== Data supplied ==

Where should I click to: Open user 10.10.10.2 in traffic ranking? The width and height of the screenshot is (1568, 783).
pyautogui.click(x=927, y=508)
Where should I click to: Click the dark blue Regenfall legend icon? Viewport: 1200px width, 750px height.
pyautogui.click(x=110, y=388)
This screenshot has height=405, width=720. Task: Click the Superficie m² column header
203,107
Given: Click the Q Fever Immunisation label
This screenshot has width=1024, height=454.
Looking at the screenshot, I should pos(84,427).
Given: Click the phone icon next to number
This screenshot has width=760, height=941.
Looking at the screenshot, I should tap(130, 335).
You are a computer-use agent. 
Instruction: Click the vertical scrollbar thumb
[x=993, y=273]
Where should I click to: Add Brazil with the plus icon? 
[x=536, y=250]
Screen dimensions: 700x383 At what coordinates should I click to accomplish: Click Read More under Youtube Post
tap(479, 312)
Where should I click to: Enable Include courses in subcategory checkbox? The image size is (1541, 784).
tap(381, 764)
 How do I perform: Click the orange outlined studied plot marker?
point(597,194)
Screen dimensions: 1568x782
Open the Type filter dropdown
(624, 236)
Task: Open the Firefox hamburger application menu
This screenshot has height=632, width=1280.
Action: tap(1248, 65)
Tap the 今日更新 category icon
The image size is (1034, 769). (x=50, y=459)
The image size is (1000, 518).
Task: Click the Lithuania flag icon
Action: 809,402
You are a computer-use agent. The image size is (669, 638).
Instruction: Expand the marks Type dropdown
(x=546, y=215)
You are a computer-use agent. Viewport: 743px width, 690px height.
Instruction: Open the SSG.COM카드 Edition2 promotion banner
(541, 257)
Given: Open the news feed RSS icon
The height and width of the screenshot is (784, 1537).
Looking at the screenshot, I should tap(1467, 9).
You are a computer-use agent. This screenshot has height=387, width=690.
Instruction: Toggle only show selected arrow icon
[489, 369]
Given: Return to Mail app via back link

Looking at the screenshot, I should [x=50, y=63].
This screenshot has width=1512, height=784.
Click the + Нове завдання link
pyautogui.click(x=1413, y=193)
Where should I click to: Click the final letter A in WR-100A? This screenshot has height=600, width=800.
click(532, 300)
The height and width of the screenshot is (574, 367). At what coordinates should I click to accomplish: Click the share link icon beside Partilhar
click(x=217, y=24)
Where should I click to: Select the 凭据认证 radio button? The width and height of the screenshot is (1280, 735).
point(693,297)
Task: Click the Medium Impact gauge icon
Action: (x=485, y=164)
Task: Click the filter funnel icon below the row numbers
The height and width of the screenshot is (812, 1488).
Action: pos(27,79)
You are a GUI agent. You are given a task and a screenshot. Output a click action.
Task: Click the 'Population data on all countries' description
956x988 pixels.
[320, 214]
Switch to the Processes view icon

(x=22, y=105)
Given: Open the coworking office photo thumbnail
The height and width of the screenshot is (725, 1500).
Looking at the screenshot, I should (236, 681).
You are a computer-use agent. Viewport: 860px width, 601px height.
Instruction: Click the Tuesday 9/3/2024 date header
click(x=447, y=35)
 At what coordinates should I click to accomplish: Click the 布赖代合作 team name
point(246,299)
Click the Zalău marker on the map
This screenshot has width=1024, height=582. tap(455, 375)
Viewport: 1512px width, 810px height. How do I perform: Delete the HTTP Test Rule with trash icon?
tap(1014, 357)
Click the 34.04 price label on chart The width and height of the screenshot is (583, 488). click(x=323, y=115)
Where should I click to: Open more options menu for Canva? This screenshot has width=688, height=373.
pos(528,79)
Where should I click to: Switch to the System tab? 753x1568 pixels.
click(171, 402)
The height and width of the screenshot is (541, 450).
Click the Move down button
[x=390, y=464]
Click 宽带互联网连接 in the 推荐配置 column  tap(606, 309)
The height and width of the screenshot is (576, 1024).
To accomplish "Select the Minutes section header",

===

• How to complete this task:
Each line from the one holding "Viewport: 1512px width, 810px" down to the end of the records above is to be repeated exactly; no other line belongs in the reply.

• Finished task:
Viewport: 1512px width, 810px height. How do I perform: Delete the HTTP Test Rule with trash icon?
tap(1014, 357)
Click the 34.04 price label on chart The width and height of the screenshot is (583, 488). click(x=323, y=115)
Where should I click to: Open more options menu for Canva? This screenshot has width=688, height=373.
pos(528,79)
Where should I click to: Switch to the System tab? 753x1568 pixels.
click(171, 402)
The height and width of the screenshot is (541, 450).
Click the Move down button
[x=390, y=464]
Click 宽带互联网连接 in the 推荐配置 column  tap(606, 309)
The height and width of the screenshot is (576, 1024).
To accomplish "Select the Minutes section header",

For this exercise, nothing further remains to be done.